Philip Hammond’s budget included measures to accelerate UK business’s application of a range of new technologies, including Artificial Intelligence, which benefits from a new £75 million fund. But there are already steps any business can take today to optimise its approach for the eventual – and inevitable – application of AI to its workforce.
The world’s best chess player currently is neither human nor machine. Instead, it goes by the name of Intagrand and is a combination of multiple AIs and people - all working together.
The most important kinds of intelligence in the foreseeable future won’t be AI working alone but, rather, a collective intelligence that includes both people and computers. And this is where there is a major opportunity currently untapped by many organizations
If we look beyond the deadlines concerning AI - bypassing the hype, ambiguity and fear-mongering - the real question organisations should now be asking is: How do we connect people and computers so that - together - they act more intelligently than any person(s) or computer has done before?
When considering how AI can complement human intelligence in their business, a useful approach is to split the human/AI dynamic out into four specific relationships to understand each before considering the combined potential of the whole.
First, there is the use of AI as a tool, with the computer performing intelligent tasks while people monitoring every step. A good example is the intelligent credit scoring algorithms that help human loan officers decide who they should give loans to. This dynamic is the most common so far.
Second is where AI becomes an assistant to employees. Unlike a AI tool, an AI assistant can work without direct human attention. KLM’s customer services chatbot, for example, dynamically creates suggested replies to customer queries but a human customer services representative then decides to use or override the AI’s recommendations.
Third is a peer model with the AI broadly performing the same task as your employees, but variants of the task that the AI is incapable of solving get escalated to humans. Lemonade Insurance use this approach with the AI instantly settling insurance claims that are within a prescribed set of parameters but, if anomalies are identified, a claim gets raised to a human adjustor for review.
Lastly, there is the use of AI in management tasks. Uber and Lyft do this with drivers working to an AI manager that dictates how much they’ll be paid, mandates performance levels and sets schedules. At Cogito, the AI coaches customer service agents to improve their effectiveness when talking with customers by analysing factors including speech patterns, pauses and vocal strain.

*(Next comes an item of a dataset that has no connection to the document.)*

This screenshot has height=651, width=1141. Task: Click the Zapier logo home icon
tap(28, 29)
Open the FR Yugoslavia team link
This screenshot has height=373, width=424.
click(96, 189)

As well as considering how we can divide tasks between humans and AI, it is also important to consider how these systems can improve over time with the benefit of experience.
Such improvement typically occurs in one of three ways. First when AI makes employees better - as Cogito does. Second, when employees make AI better – as Google does, with its programmers constantly tweaking the search algorithm to give a better experience. Finally, when an algorithm learns from its own experiences – as KLM’s chatbot does each time employees corrects AI-generated suggestions.
In humans, there are different types of human intelligence - academic knowledge, emotional intelligence, and so on. In AI there are different types of intelligence, too, and the way these all work together needs to be considered carefully.
As the Chancellor works to stimulate AI’s use in UK business, examples like Instagrand should act as important signposts to show that future success will come from the combinations of many differing kinds of human and AI - all creating a new kind of collective intelligence.